### MATERIAL SHOWN
|---|

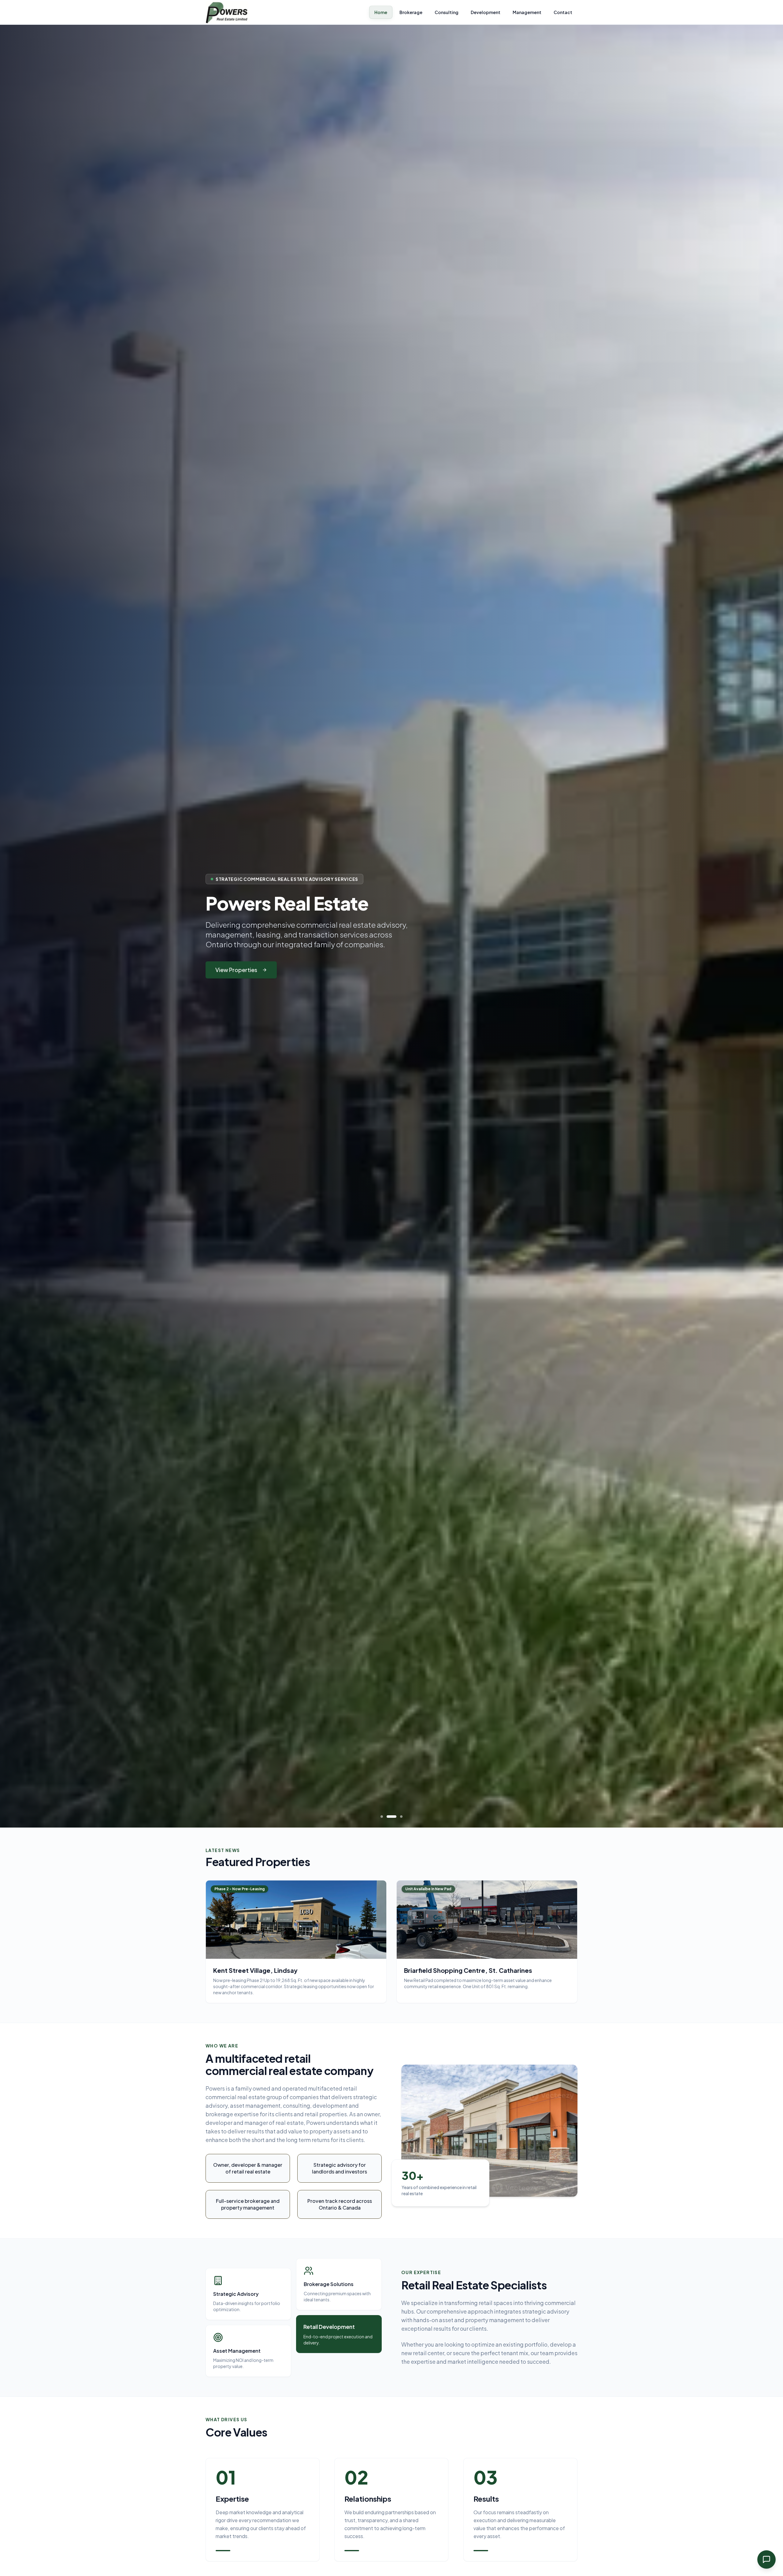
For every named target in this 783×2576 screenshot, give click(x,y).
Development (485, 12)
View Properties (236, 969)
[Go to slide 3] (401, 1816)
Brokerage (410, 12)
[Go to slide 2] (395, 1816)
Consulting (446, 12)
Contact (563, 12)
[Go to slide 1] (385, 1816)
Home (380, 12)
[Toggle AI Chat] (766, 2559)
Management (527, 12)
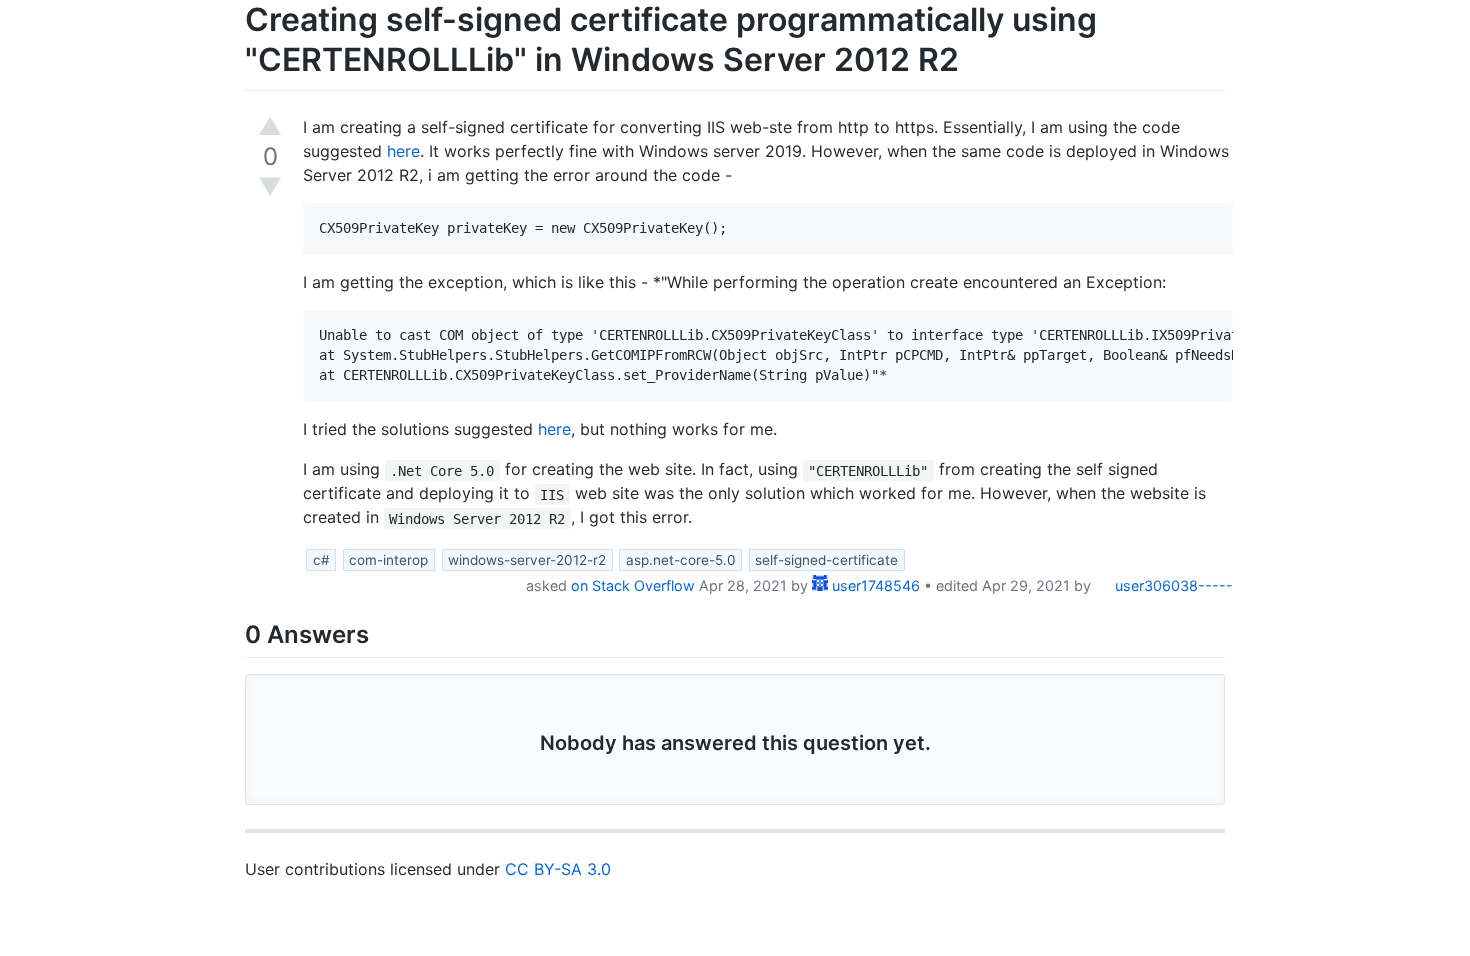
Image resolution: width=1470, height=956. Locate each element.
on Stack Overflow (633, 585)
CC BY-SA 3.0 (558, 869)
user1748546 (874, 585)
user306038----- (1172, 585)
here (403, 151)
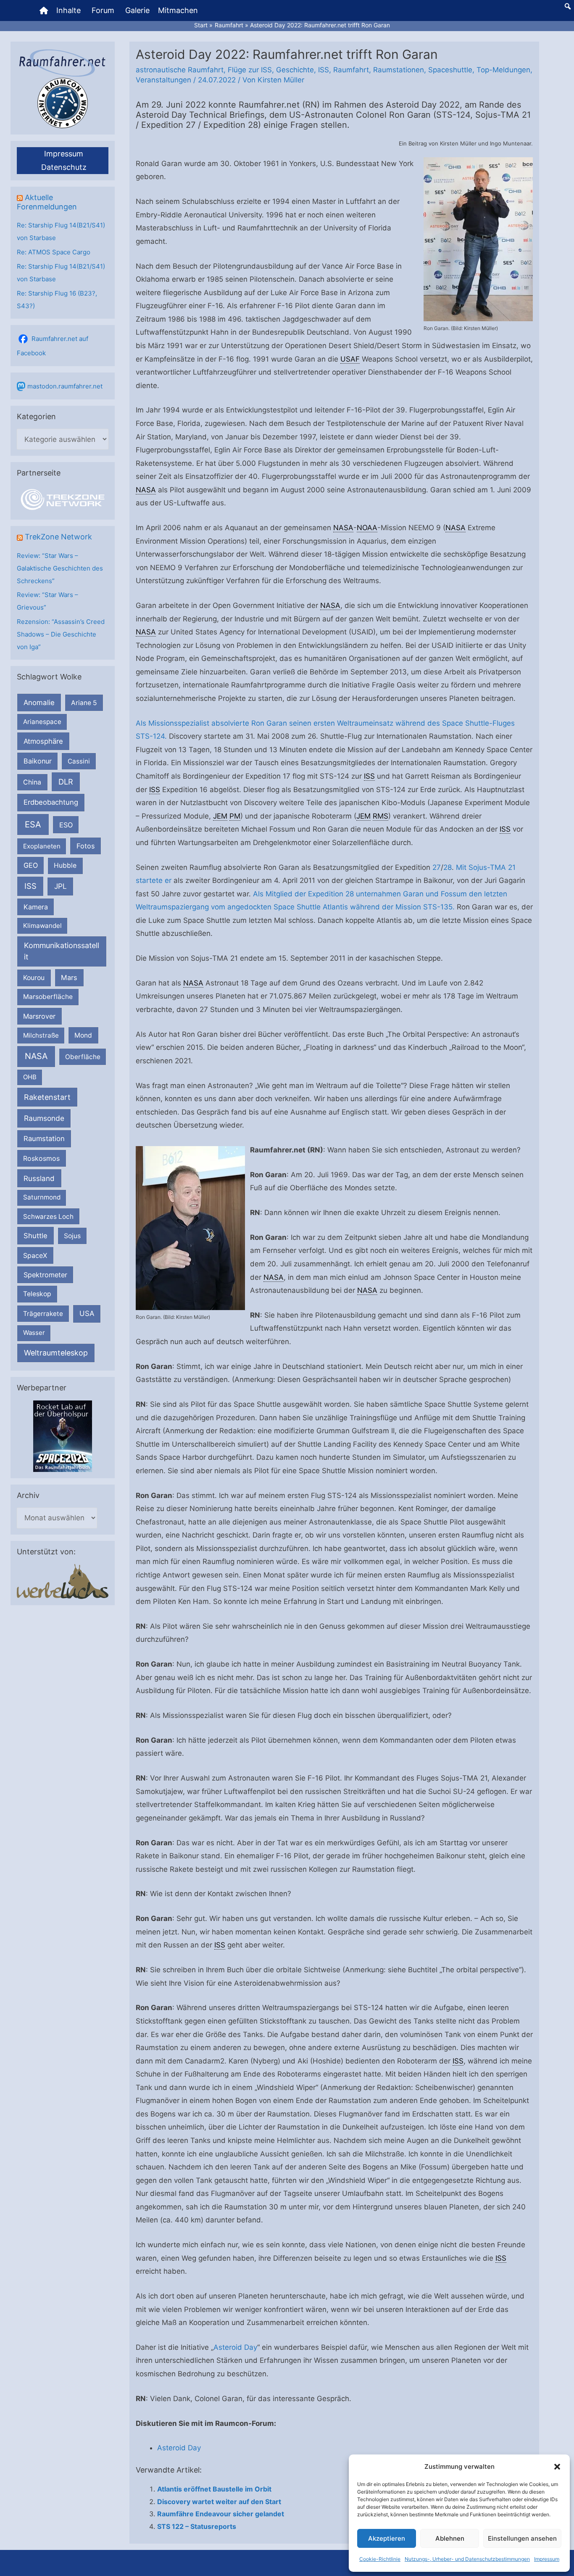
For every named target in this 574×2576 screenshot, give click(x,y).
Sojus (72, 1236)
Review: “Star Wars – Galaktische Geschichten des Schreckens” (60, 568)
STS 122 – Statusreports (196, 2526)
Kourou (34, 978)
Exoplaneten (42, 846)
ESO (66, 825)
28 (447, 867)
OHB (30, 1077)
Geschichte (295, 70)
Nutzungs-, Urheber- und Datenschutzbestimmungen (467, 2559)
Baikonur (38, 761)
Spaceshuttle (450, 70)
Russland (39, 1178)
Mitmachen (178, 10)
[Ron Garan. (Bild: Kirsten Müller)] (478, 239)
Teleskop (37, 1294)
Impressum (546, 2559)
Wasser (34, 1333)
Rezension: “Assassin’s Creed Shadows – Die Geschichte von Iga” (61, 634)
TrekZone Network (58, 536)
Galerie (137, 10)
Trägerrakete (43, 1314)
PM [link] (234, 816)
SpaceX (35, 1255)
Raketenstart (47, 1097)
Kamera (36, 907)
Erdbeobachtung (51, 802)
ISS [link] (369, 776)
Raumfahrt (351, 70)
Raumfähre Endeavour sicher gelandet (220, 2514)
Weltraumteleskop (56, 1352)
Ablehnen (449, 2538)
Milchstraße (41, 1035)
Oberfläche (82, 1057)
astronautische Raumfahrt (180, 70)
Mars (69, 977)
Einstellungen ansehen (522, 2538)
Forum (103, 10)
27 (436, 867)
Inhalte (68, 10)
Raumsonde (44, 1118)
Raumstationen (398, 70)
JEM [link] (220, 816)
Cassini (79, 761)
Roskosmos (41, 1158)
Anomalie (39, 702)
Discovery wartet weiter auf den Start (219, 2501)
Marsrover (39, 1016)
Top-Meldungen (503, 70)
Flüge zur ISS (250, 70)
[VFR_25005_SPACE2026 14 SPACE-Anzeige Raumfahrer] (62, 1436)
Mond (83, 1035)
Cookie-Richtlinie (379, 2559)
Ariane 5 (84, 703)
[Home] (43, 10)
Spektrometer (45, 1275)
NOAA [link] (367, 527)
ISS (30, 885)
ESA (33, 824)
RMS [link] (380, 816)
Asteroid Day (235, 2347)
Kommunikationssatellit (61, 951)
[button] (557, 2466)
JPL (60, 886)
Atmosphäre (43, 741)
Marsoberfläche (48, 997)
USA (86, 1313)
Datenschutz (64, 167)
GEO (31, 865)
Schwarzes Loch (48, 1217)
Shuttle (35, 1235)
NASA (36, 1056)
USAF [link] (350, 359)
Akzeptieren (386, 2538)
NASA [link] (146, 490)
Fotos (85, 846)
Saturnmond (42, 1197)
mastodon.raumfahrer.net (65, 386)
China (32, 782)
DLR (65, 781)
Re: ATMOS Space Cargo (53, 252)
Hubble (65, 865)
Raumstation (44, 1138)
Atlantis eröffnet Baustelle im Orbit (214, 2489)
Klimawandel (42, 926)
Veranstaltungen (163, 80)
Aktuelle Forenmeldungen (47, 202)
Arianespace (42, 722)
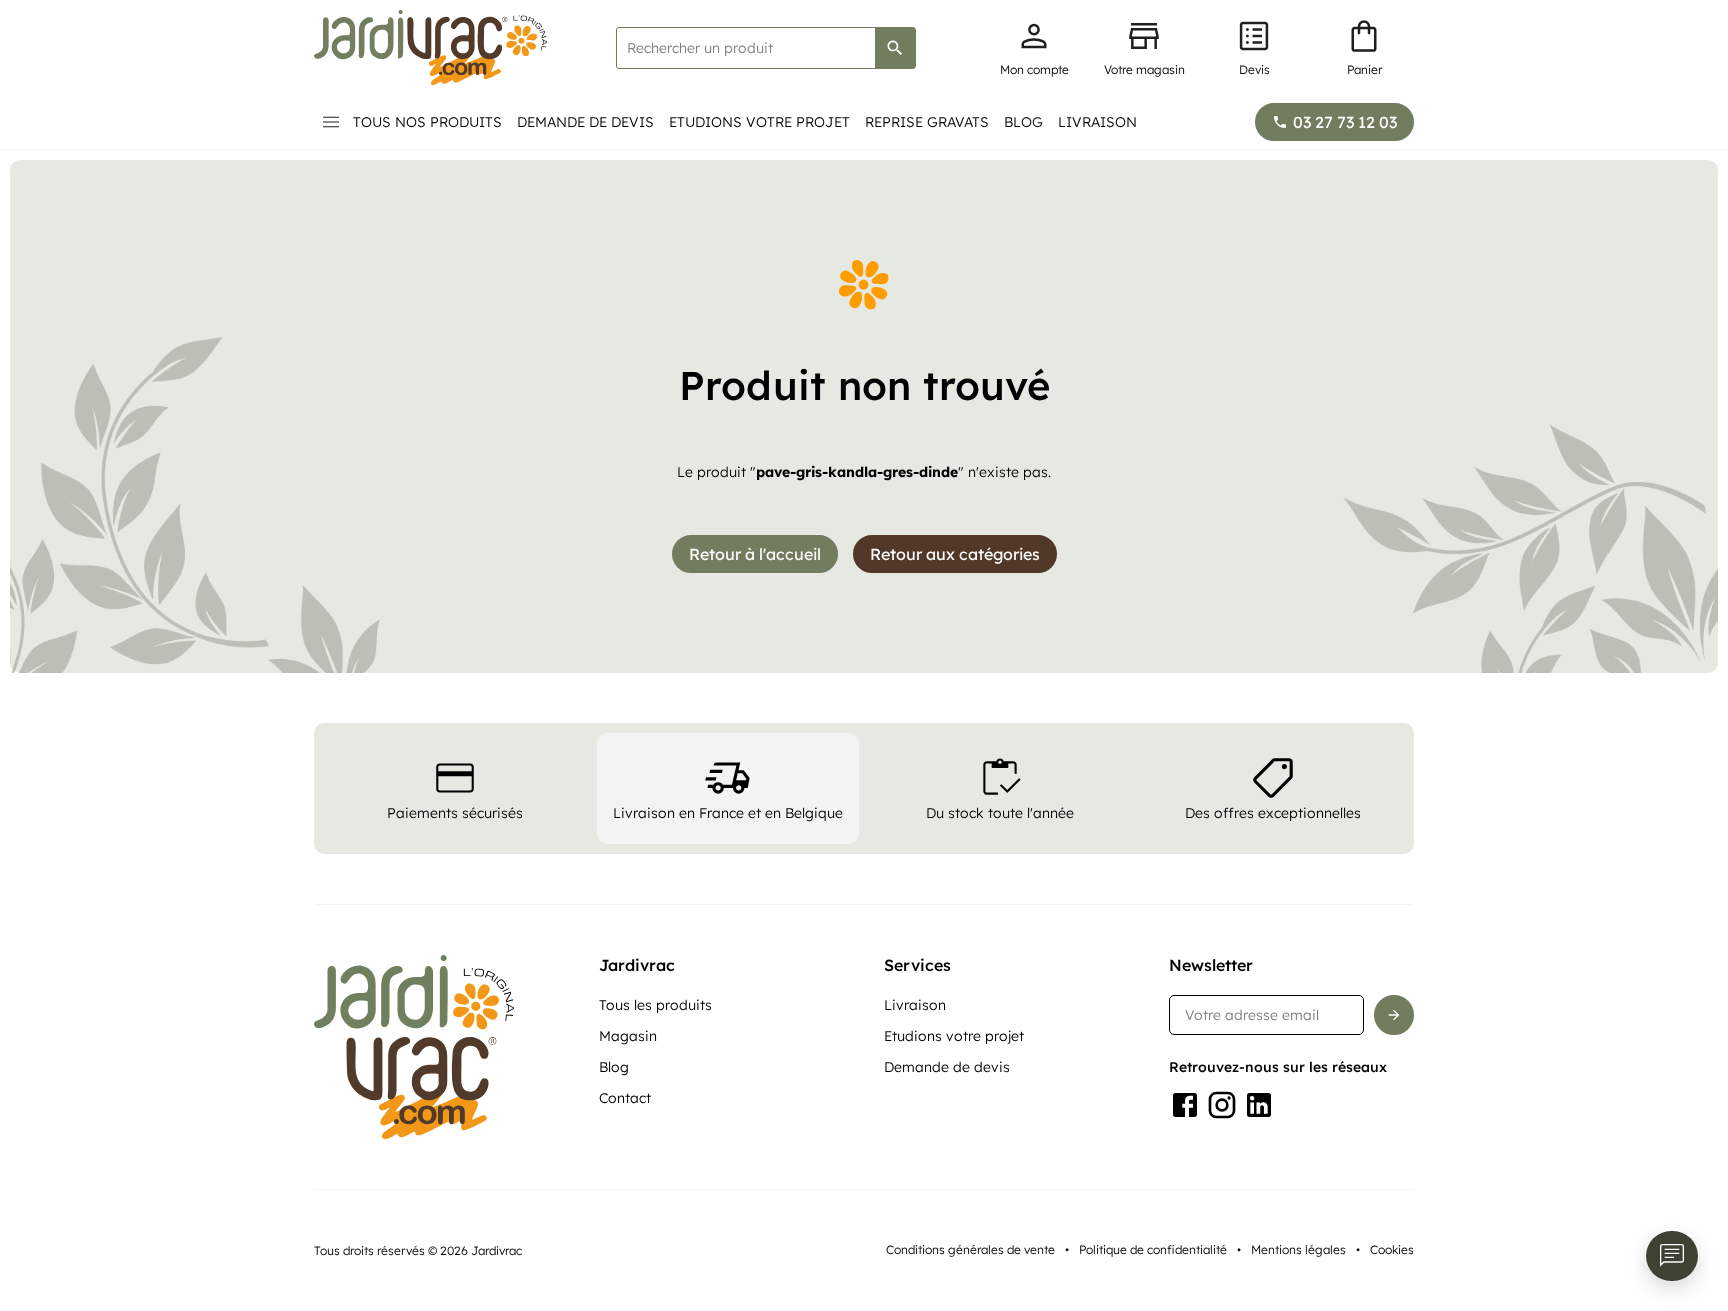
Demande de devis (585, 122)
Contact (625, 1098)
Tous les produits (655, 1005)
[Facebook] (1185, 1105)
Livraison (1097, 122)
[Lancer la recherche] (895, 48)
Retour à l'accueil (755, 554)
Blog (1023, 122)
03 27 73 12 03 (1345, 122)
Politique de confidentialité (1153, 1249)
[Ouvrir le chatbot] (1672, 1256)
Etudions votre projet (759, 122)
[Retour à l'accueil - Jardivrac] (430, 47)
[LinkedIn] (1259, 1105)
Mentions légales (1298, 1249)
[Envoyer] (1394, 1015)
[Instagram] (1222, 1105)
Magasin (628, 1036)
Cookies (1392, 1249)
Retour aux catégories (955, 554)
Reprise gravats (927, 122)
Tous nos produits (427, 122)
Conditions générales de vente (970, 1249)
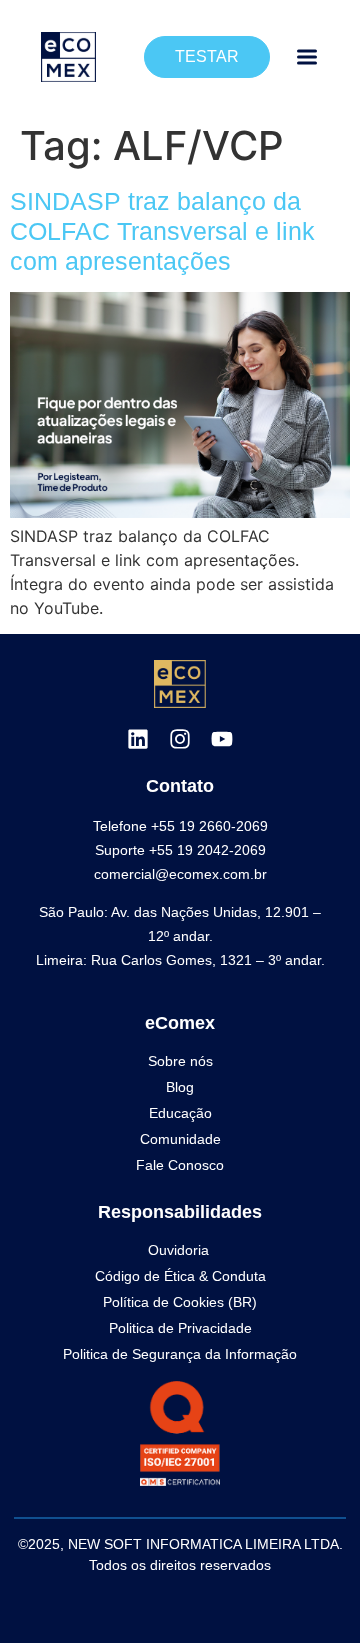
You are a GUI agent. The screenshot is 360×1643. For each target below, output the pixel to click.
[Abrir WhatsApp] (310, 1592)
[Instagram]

|---|

### EXERCISE INSTRUCTIONS
Which lines in the data hold the string "give"? Copy each of them.

### SOLUTION
For every named target in this 783×2576 screenshot, give click(x,y).
For every named target in this 574×2576 screenshot, give click(x,y).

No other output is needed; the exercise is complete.